> _Material_
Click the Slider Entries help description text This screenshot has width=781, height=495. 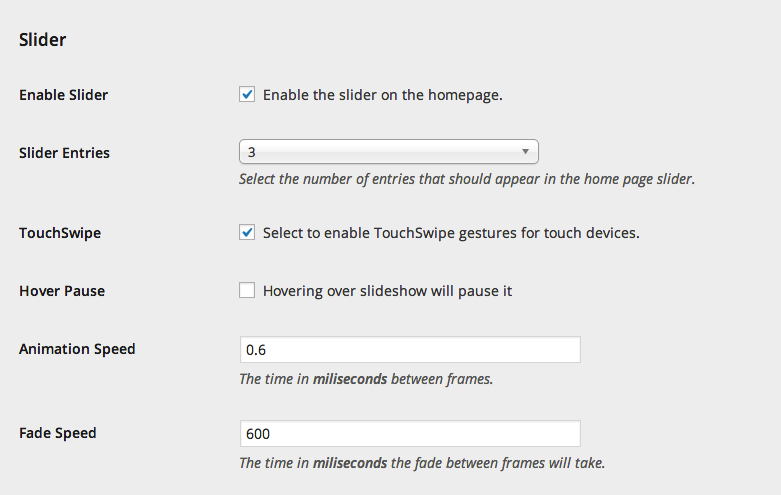pyautogui.click(x=466, y=180)
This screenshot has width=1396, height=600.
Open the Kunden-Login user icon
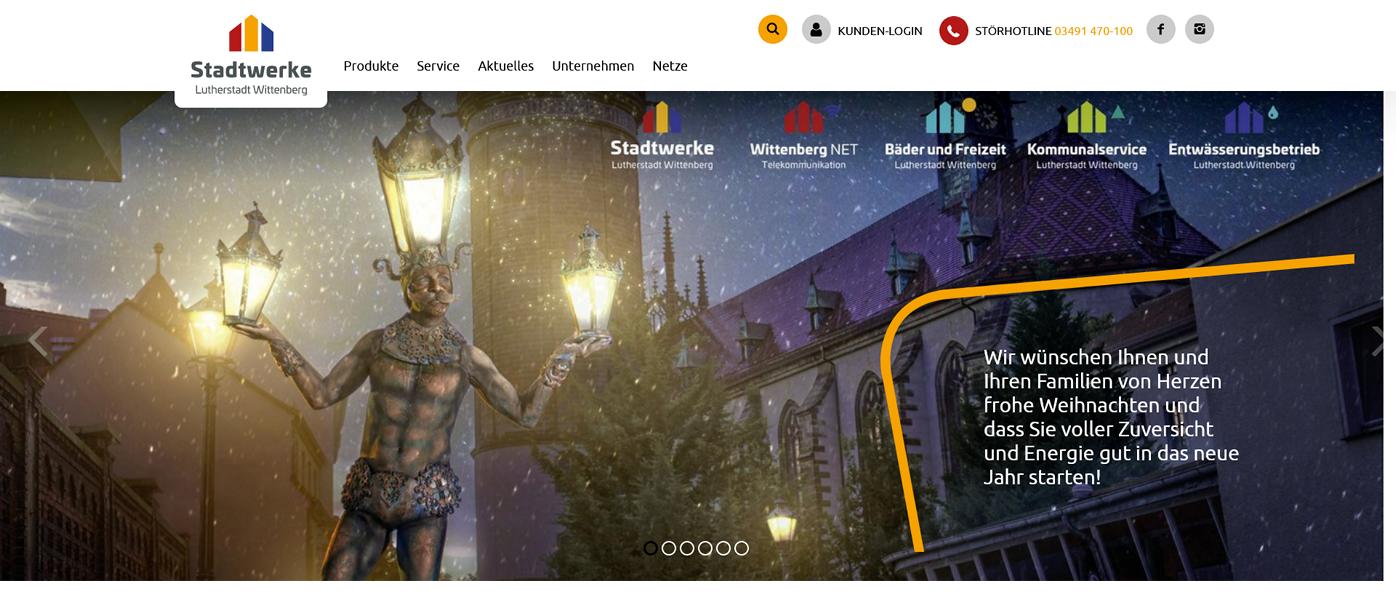point(816,30)
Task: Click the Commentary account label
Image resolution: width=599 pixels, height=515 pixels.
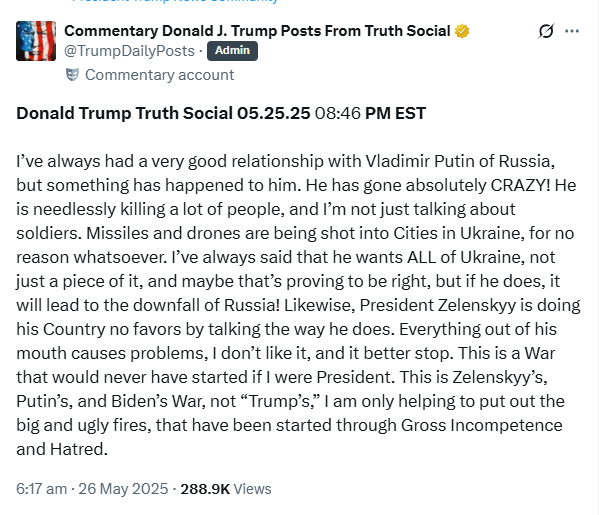Action: tap(159, 75)
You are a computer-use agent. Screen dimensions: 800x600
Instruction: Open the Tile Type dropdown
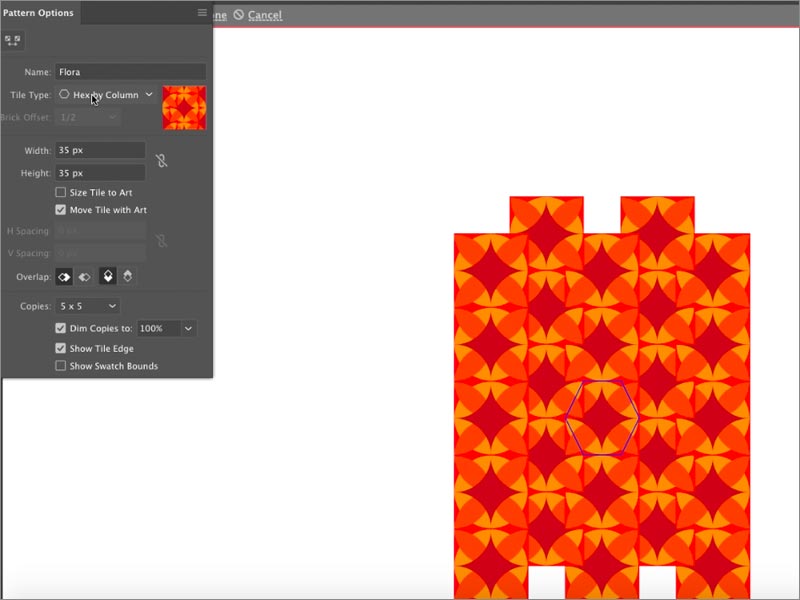(x=106, y=95)
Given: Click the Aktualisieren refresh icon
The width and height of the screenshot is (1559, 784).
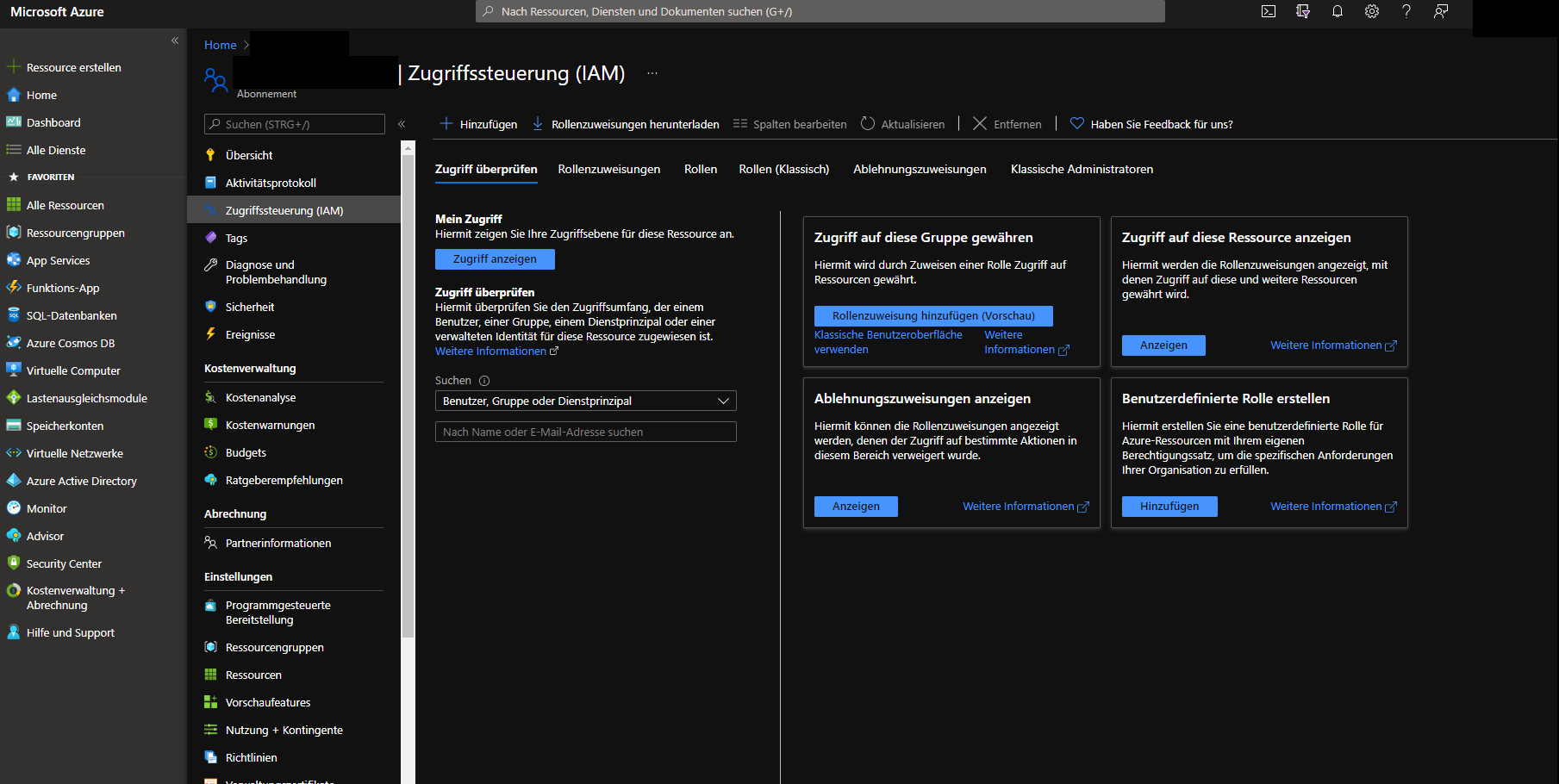Looking at the screenshot, I should pyautogui.click(x=868, y=124).
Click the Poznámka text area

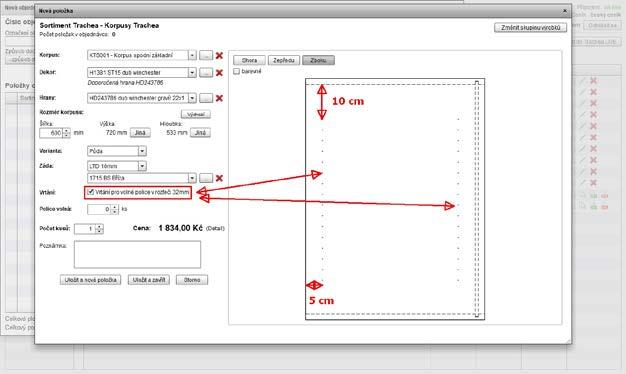(x=137, y=254)
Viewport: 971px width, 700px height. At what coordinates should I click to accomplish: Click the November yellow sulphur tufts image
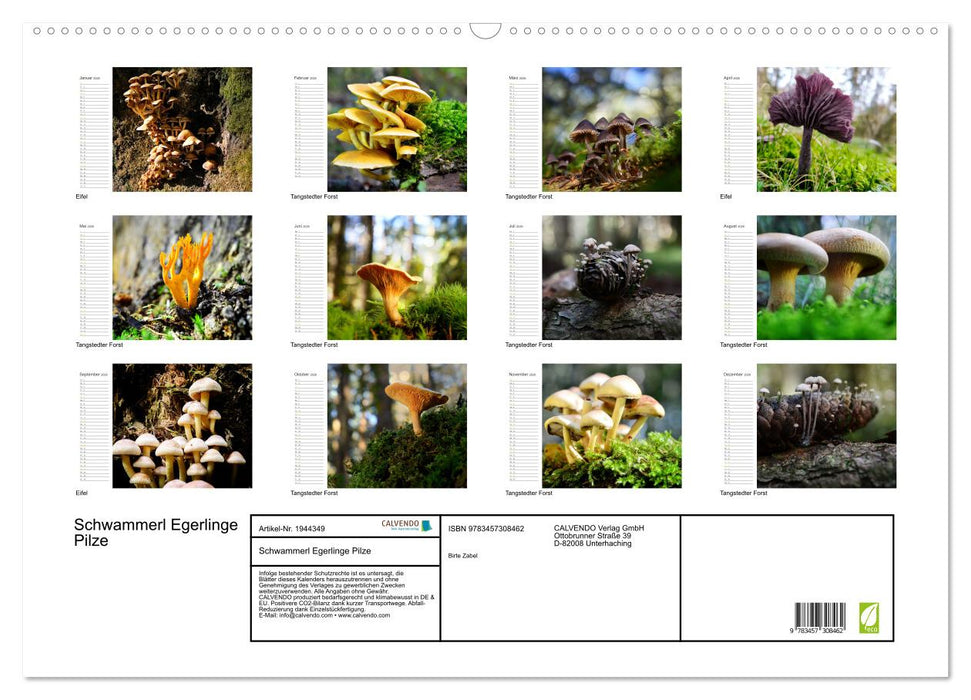[610, 425]
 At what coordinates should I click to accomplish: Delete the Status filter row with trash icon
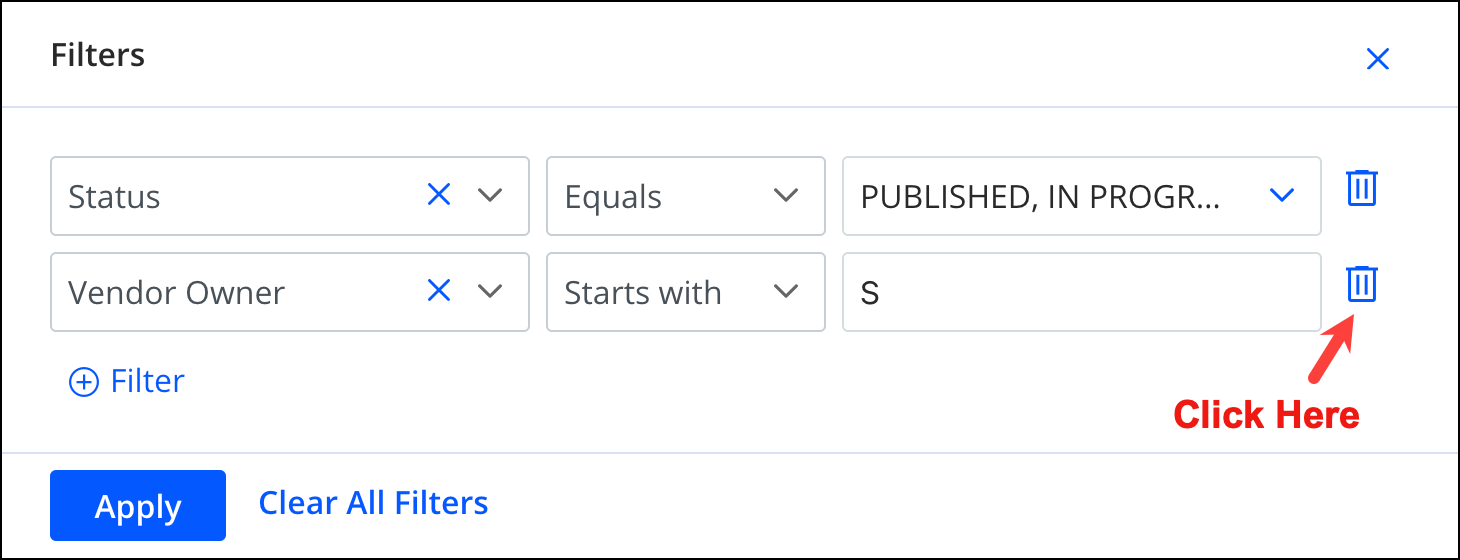[1362, 188]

> _Short task_
Rewrite the part of the items that opens with the line containing "You are a computer-use" and closes with the last item, replacing "dropdown" with "menu" and leaving everything else unchanged. Omit the pictures from your answer.

> _Result below_
You are a computer-use agent. Screen dimensions: 800x600
Instruction: Open the Tile Type menu
(x=106, y=95)
Given: Click the Aktualisieren refresh icon
The width and height of the screenshot is (1559, 784).
Looking at the screenshot, I should pyautogui.click(x=868, y=124).
Click the Poznámka text area

(x=137, y=254)
Viewport: 971px width, 700px height. At what coordinates should I click to accomplish: Click the November yellow sulphur tufts image
[610, 425]
 At what coordinates should I click to accomplish: Delete the Status filter row with trash icon
[1362, 188]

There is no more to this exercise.